Halo teman -  teman, jadi hari ini aku akan menceritakan pengalaman aku ikut program Global Volunteer AIESEC.
                Jadi awalnya, aku udah tau kalo ada program AIESEC ke Thailand terus aku cerita sama aiesecers gimana caranya ikutan. Setelah tau aku bikin akun di expa atau aiesec.org dan memilih global volunteer di Thailand, aku milih 2 LC, oh iya LC itu Local Committee maksudnya universitas yang bertanggung jawab sama exchange  kita di negara tujuan, yah kurang lebih gitulah hahaha. Tapi LC yang aku daftar itu ada yang slowrespon banget, jadinya aku cuman interview dengan LC Bangkok University. Sebelum Interview mereka bakal ngirimin email untuk jadwal interview, ya sebelum interview aku belajar dong gimana ngomong Bahasa inggris dan mencari tahu tentang project yang bakal aku kerjain disana.
      Hari interview udah tiba, deg-degan dong rasanya mau bicara Bahasa inggris sama orang Thailandnya langsung, tapi dengan segala rasa kepede-an diri ini, aku mulai video call deh, interviewernya itu aiesecer di Bangkok University, dia baik dan ramah banget bahkan aku hamper sejam bicara sama dia karena kebanyakan bercanda. Setelah interview itu, 3 hari kemudian aku dapat email kalau aku lolos tes. WOAAAHH I’M SO HAPPY, jujur aku senang banget soalnya aku nggak pernah interview lewat video call dan bicara Bahasa inggris.
                Pengumuman lulus udah keluar, selanjutnya mereka bakal ngirimin berkas – berkas untuk kontrak dan untuk membuat visa. Kenapa membuat visa padahal kita akan ke Thailand? Karena kita di sana selam 6 minggu ya. Ngurus visa rada ribet ya, aku jauh dari Jakarta jadi aku harus pake travel gitu, kalau buat visa di Jakarta kira – kira butuh waktu 3 hari tapi kalau lewat travel mungkin bisa sampai 2 minggu, kalau harga ngurus visa lumayanlah, bisa beli 1 kulkas kecil buat di kos hahaha. Eits, tapi ingat ya kalau mau ngurus visa ya buat passport dulu .
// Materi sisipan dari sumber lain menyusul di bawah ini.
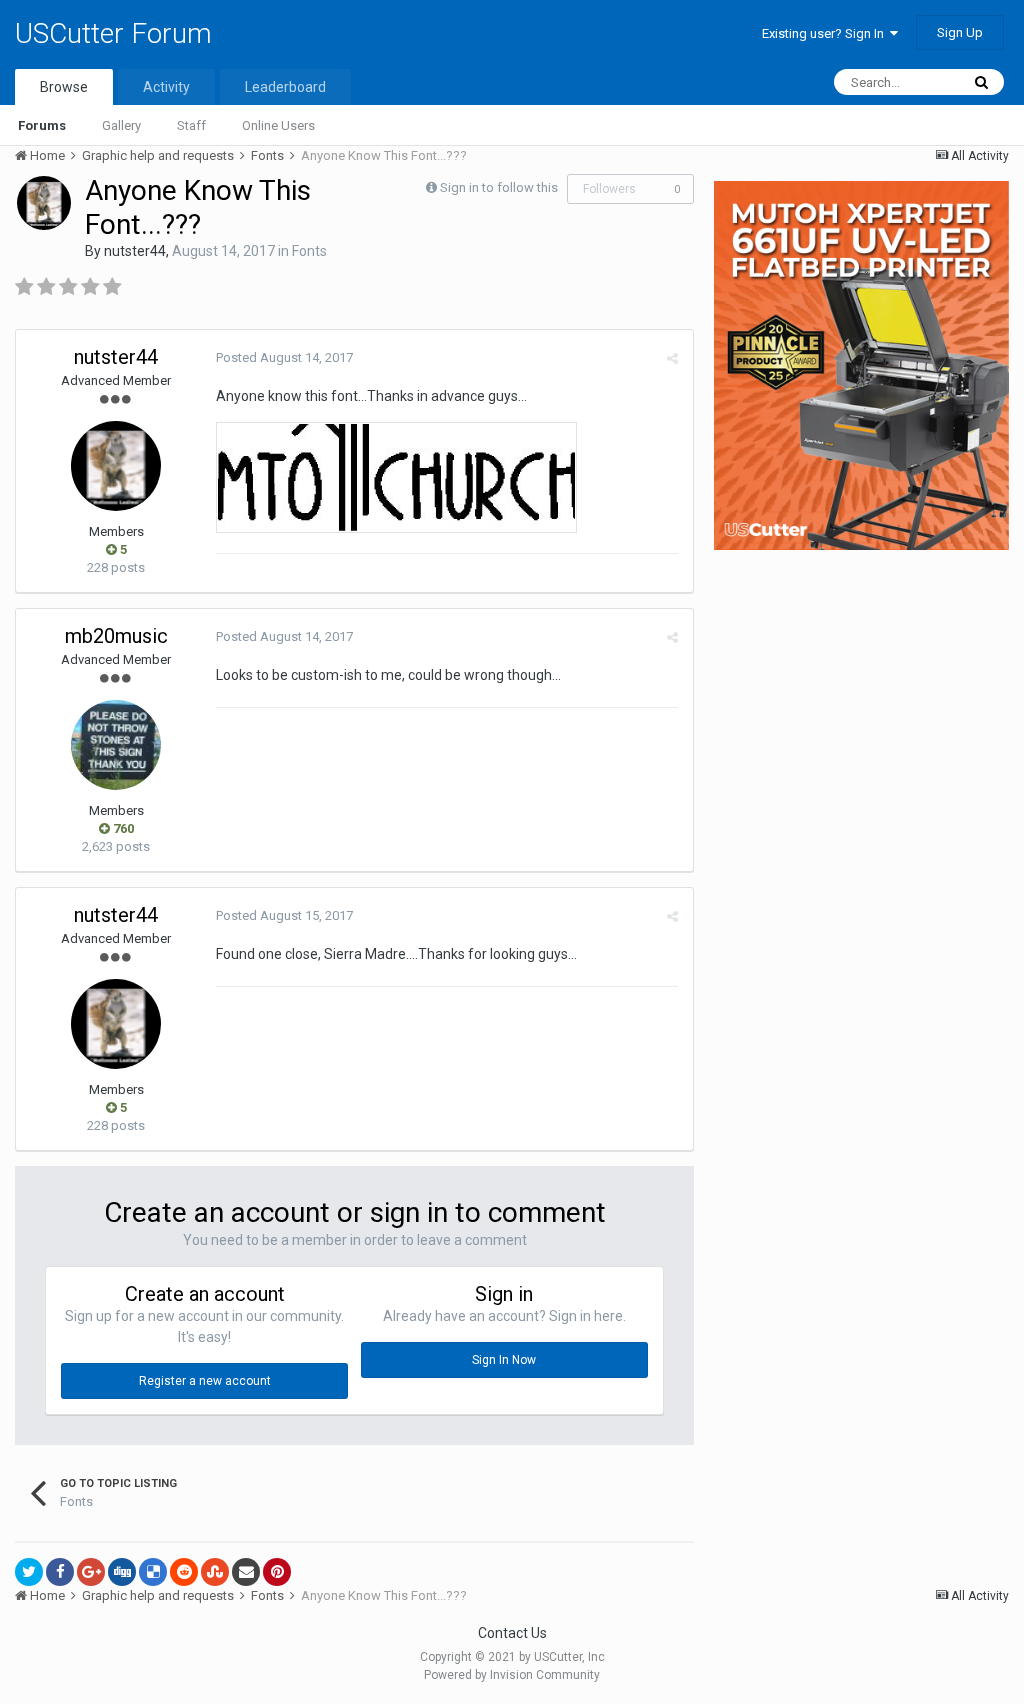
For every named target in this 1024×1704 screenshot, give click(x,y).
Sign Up (960, 32)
                Setelah semua dokumen lengkap, aku baru pesan tiket pesawat. Saran aku jangan cepat- cepat beli tiket pesawat, pastikan semua dokumen aman baru beli, taukan gimana kalau udah beli tiket pesawat tapi visanya bermasalah atau ditolak? Waduhhh gawat tuh. Karena aku dari Makassar jadi beli tiketnya Makassar- Jakarta- Bangkok. Aku naik maskapai berbeda dari MKS ke CGK, aku nggak mau beli yang langsung ke Bangkok karena harganya mahal. Jadi aku ke Bangkok itu naik Thai Li*n Air, bagasi udah ditanggung 20kg + 7kg di kabin.
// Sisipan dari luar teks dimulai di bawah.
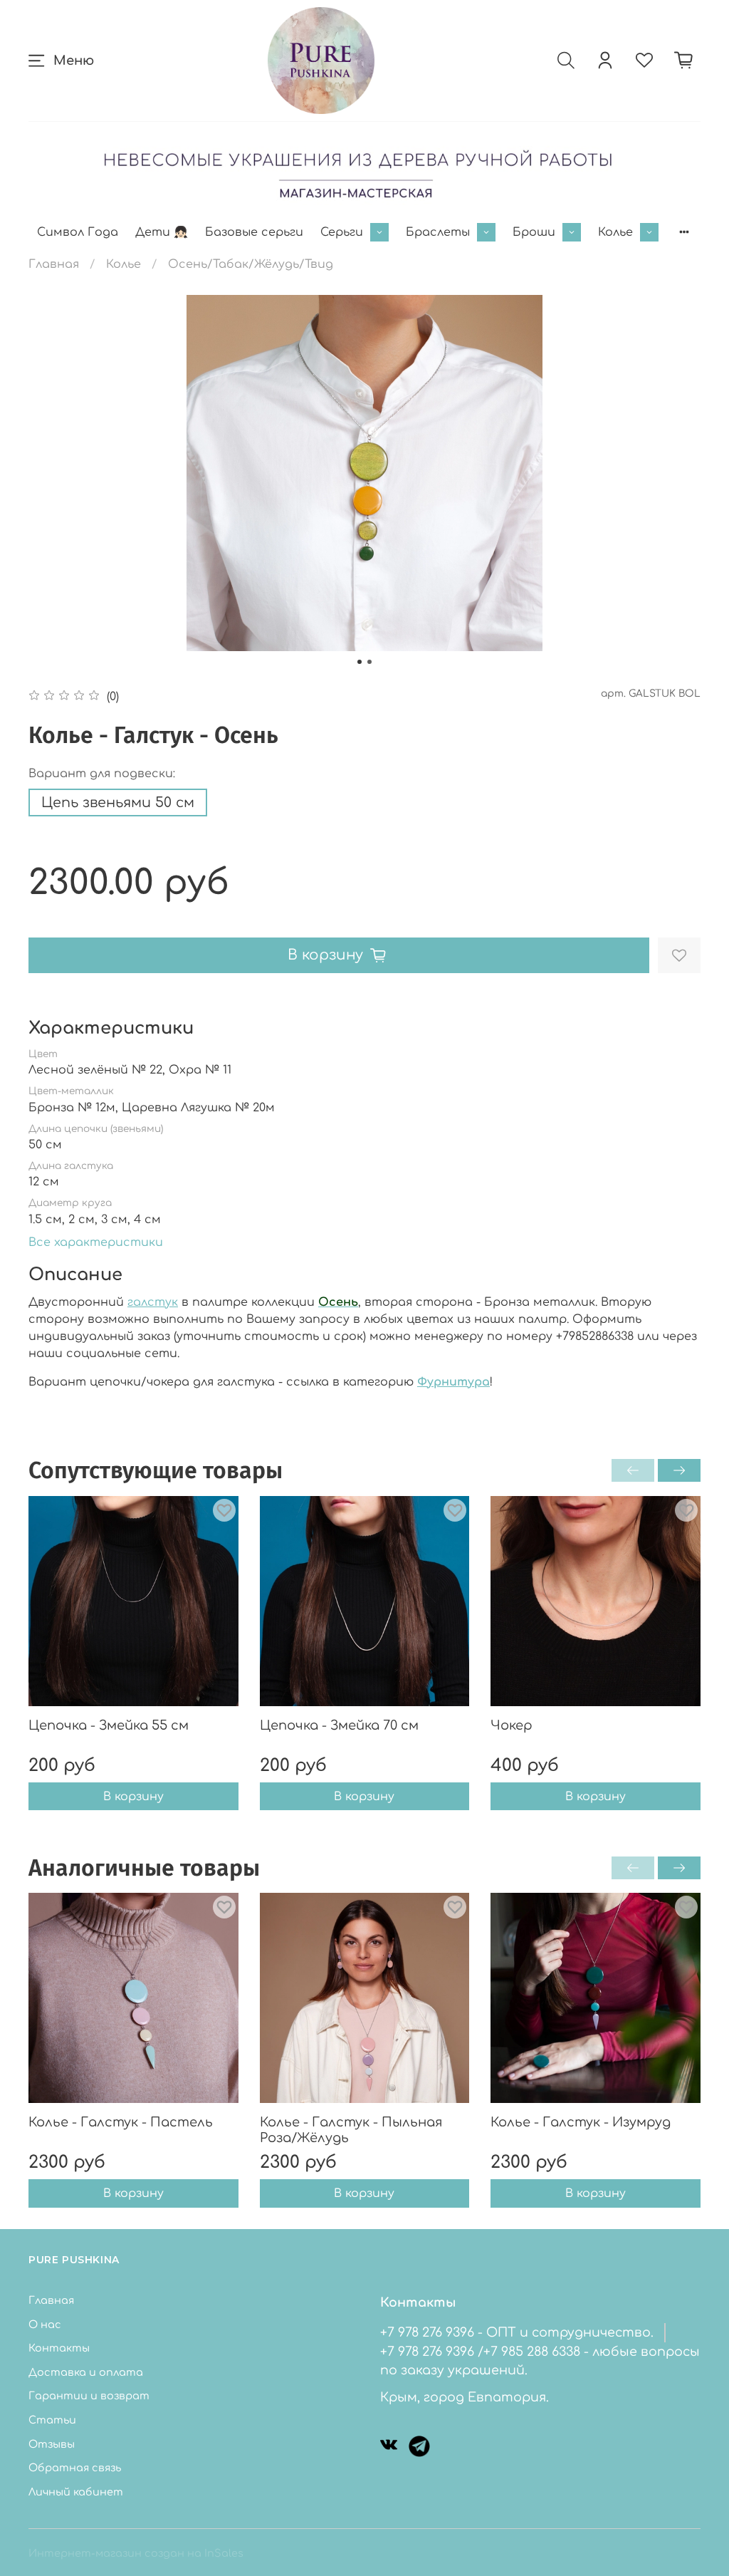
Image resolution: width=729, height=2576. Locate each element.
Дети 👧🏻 (161, 232)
                The day is comiiiiiingg………..




                Sawasdee Thailand ! Oh iya aku lupa ngasih tau nih, jadi proyeknya itu Sawasdee Thailand 29 Project LC Bangkok University. Mendarat di Bandara Don Mueang, aku di jemput sama AIESECers Namanya Mike dan Anna (Hi Anna and Mike if you read this I just wanna say I love u hahaha” lalu bertemu sama Exchange Participant dari negara – negara lain, and then  we went to BU. Ke Bangkok Universitynya naik Bus umum, tau gak sih gimana ribetnya bawa koper berat di dalam bis umum hahaha kesan pertama yang bisa dibilang cukup buruk sih, orang – orang pada ngeliatin kita. Setelah sampai di BU, kita dikasih kunci kamar, tempatnya seperti asrama mahasiswa gitu, fasilitasnya cukup bagus kok, ada AC juga hehehe. 1 Hal yang baru aku tahu tentang Thailand, yaitu malam atau matahari terbenam itu jam 7 malam, jadi agak culture shock sih shalat maghrib jam 7 malam.